- _Your task_
Please translate this sentence from the Fluent Bit STS troubleshooting text below into Spanish: "Only the internal AWS credential provider inside Fluent Bit fails to connect to STS, returning HTTP Status 0."

- _Extract provided_

We performed multiple environment-level tests to rule out network, TLS, DNS and AWS STS connectivity issues.

1️⃣ Successful STS connectivity from test pod using curl

Running inside a pod using the same ServiceAccount:

curl -v https://sts.us-east-1.amazonaws.com/

The output shows:

  • TLS handshake works

  • STS responds with HTTP/1.1 302 Found

  • Certificate validation succeeds

This confirms the cluster CAN reach STS successfully.


2️⃣ Successful Fluent Bit HTTP output to STS

We configured Fluent Bit with a temporary HTTP output:

[OUTPUT] Name http Host sts.us-east-1.amazonaws.com Port 443 URI / tls on tls.verify off Format json

Result:

HTTP/1.1 302 Found

This demonstrates that:

✔ Fluent Bit’s HTTP client works

✔ TLS negotiation works

✔ External connectivity is fine

❗ Only the internal STS client inside:

flb_aws_credentials_sts.c
fails to connect.

This strongly points to:

  • internal TLS handling bug

  • keep-alive connection reuse issue

  • missing SNI or TLS config problem

  • incorrect interaction with AWS STS endpoints


📂 Environment Details

Component | Version -- | -- Fluent Bit | 4.1.0 AWS EKS | 1.29 MSK | IAM authentication enabled IRSA | correctly configured and verified curl test to STS | success Fluent Bit HTTP output to STS | success Internal STS AssumeRoleWithWebIdentity | fails

📎 Recommended Evidence to Attach

We will attach:

  • Full Fluent Bit logs (with aws_credentials + http_client debug)

  • Curl output showing STS connectivity success

  • HTTP output plugin logs showing 302 from STS

  • IAM trust policy JSON

  • Kubernetes ServiceAccount manifest

  • Pod description showing injected AWS env vars

  • Screenshots of OIDC provider in AWS IAM console


🚀 Summary for Fluent Bit maintainers

The environment can reach STS with no issues (tested via curl and via Fluent Bit’s own HTTP output plugin).

Only the internal AWS credential provider inside Fluent Bit fails to connect to STS, returning HTTP Status 0.

This causes a fallback to IMDS, which breaks MSK IAM authentication.

- _Dataset section_
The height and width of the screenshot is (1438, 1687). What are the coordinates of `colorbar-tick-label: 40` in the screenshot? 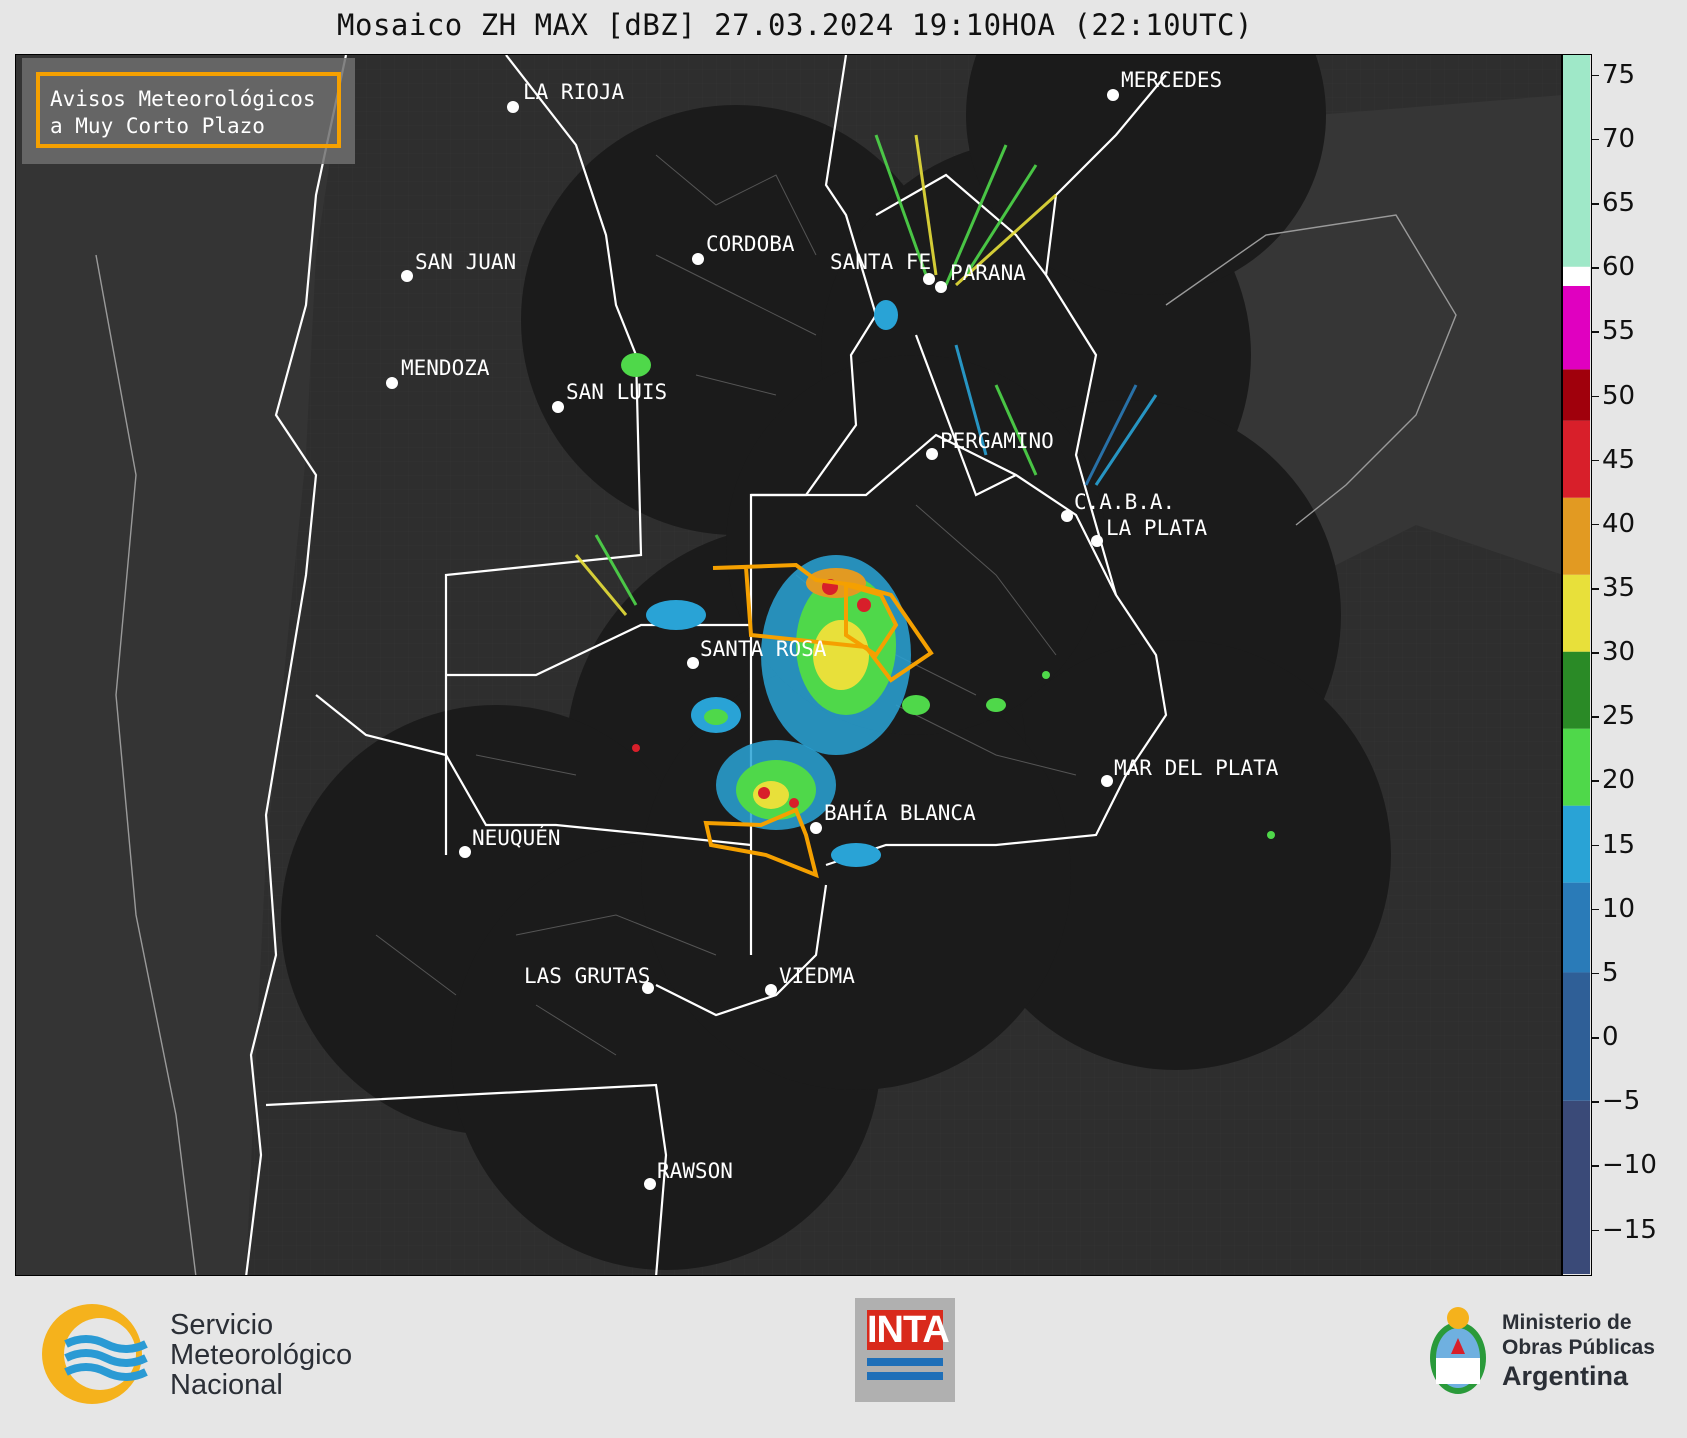 It's located at (1619, 524).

- _Exercise response_
Solo el proveedor interno de credenciales de AWS dentro de Fluent Bit no logra conectarse a STS y devuelve el estado HTTP 0.